• What you have to do: Leave the pictures out while you restate every entry below word for word.

• Supplied information:
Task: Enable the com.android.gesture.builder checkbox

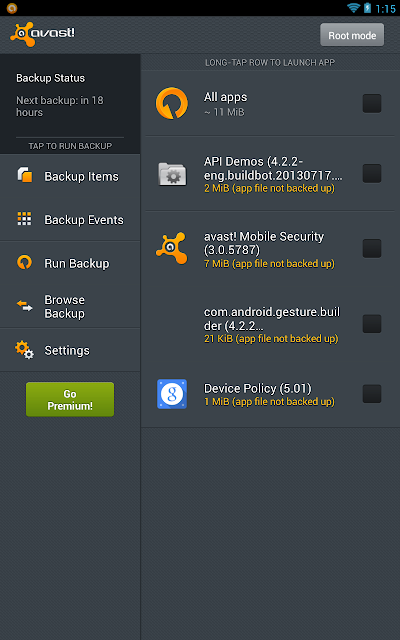Action: click(x=372, y=324)
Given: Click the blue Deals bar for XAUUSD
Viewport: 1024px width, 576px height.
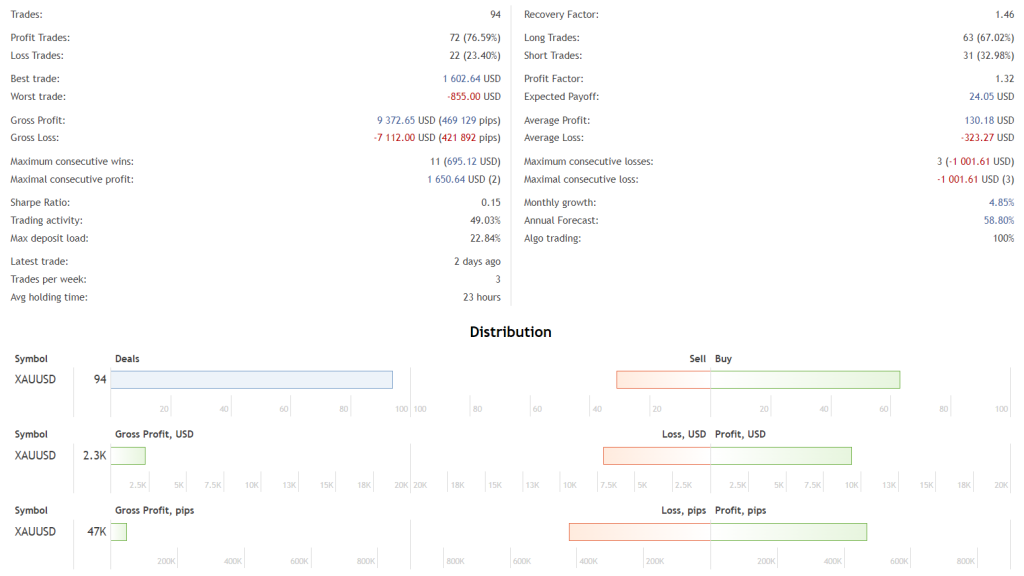Looking at the screenshot, I should [x=251, y=380].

• Task result:
Task: Enable the com.android.gesture.builder checkbox

Action: click(x=372, y=324)
Given: Click the blue Deals bar for XAUUSD
Viewport: 1024px width, 576px height.
Looking at the screenshot, I should [x=251, y=380].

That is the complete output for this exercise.